Electronic cigarettes (EC) have the potential to pose reduced risk to the consumer compared to combustion products, due to the absence of toxic byproducts of combustion. These products function by heating and vaporizing e-liquid at lower temperatures. One concern related to heating temperature in EC is the elevated production and subsequent exposure to toxic carbonyl compounds (formaldehyde, acetaldehyde, acrolein, etc.), particularly in devices that do not directly control coil temperature.

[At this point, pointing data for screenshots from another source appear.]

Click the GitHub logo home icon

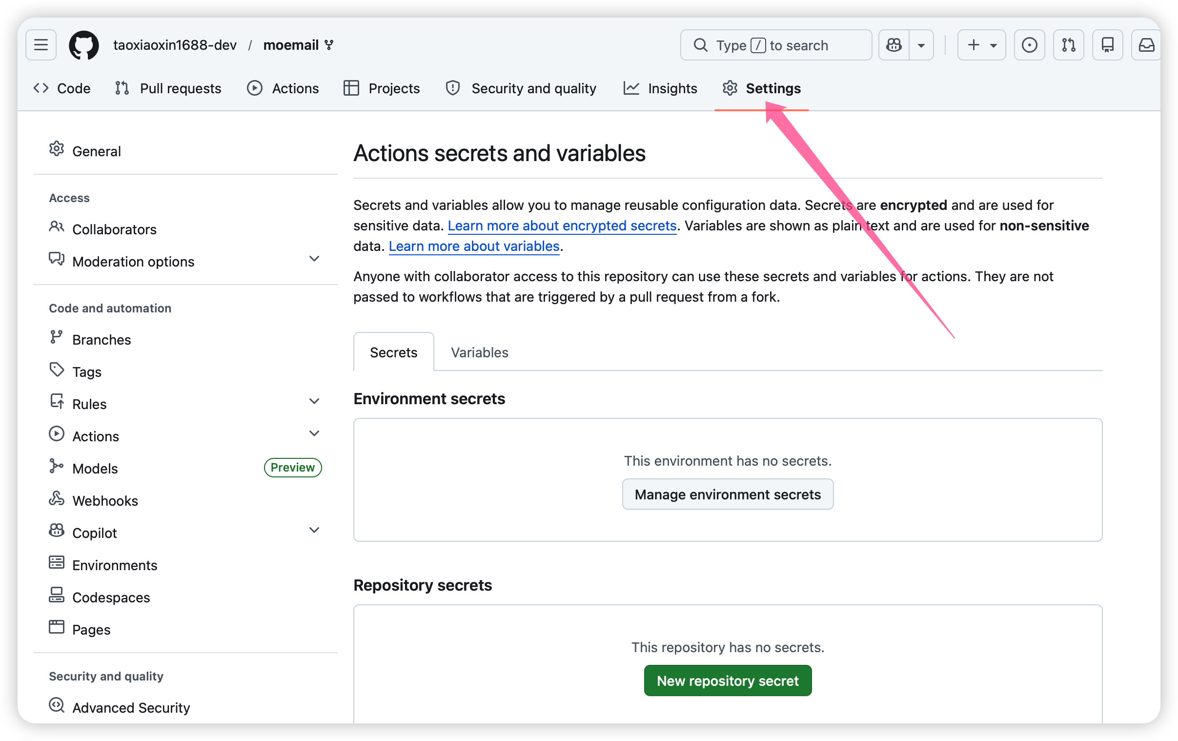(x=84, y=45)
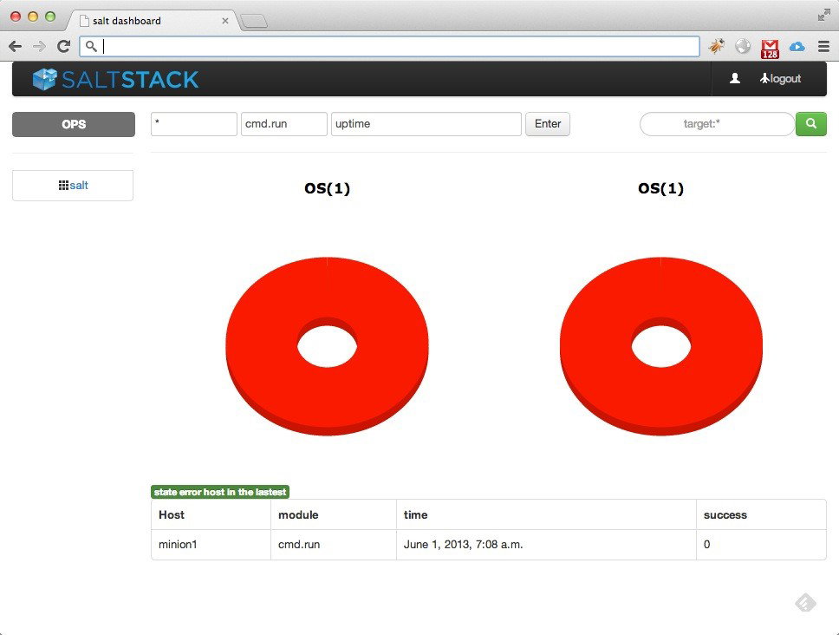Click the gray logo at bottom right
Viewport: 839px width, 635px height.
click(x=804, y=602)
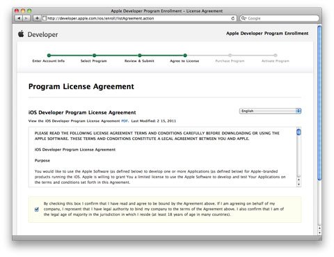The height and width of the screenshot is (257, 334).
Task: Select the Enter Account Info step
Action: click(49, 61)
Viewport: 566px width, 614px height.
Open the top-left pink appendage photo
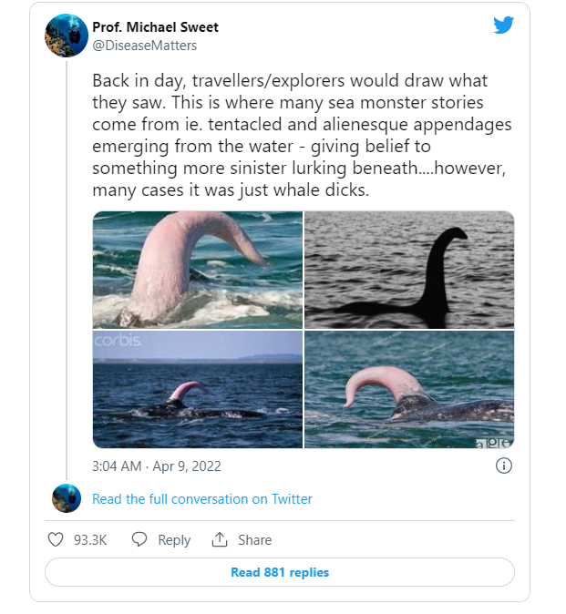point(197,270)
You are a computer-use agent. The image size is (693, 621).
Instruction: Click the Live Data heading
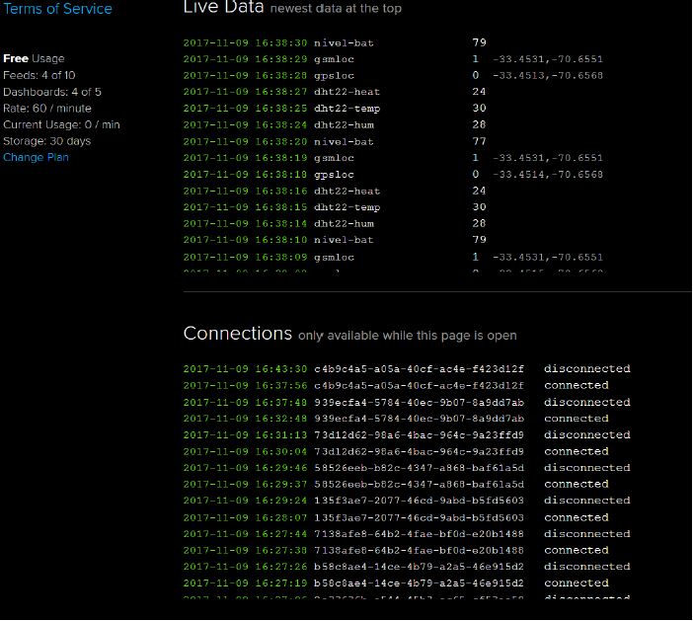pyautogui.click(x=222, y=8)
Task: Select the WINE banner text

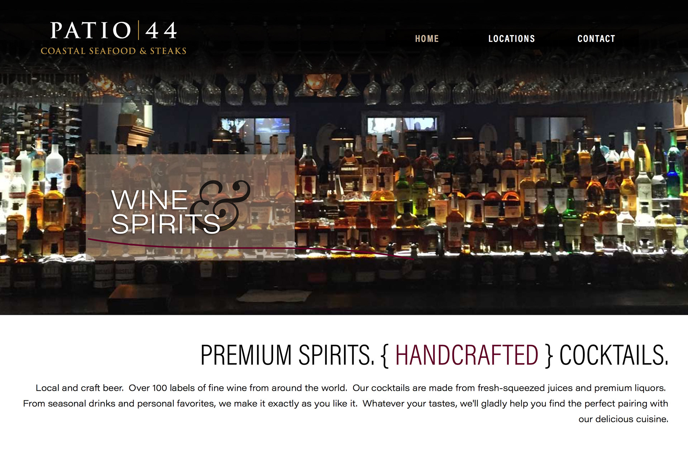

By contrast, the JUUL device is a closed system with temperature regulation designed to maintain temperature consistency and minimize the generation of degradation products.

The purpose of this study is to correlate heating coil temperature to the concentration of carbonyl compounds present in the aerosol delivered by a JUUL device.

The methods used were as follows:

  1. Prototype JUUL devices of different coil temperature settings are created by alteration of the device firmware.
  2. Total particulate mass (TPM) as a function of coil set temperature are determined under fixed puffing conditions.
  3. E-liquid aerosol composition, total nicotine, propylene glycol, and glycerol collected during TPM measurements are quantified by gas chromatography.
  4. Aerosol samples are collected in impingers with DNPH solution and analyzed for carbonyls via high performance liquid chromatography-mass spectroscopy.
  5. Atomizer temperatures are measured simultaneously by infrared (IR) thermography and real-time electrical resistance of the heating coil wire.

TPM, carbonyl analysis, and IR thermography were executed using heating coil temperature set points of 237 °C to 417 °C centigrade. TPM and carbonyls increase with the coil temperature. IR thermography measurements corroborate with heating coil electrical resistance measurements.

These findings suggest that the carbonyl yields from JUUL under nominal operating coil temperatures are significantly below levels in combustion cigarettes and at the low end of published data on e-cigarettes. Higher temperatures can produce more carbonyls, suggesting the importance of temperature control mechanisms within EC hardware.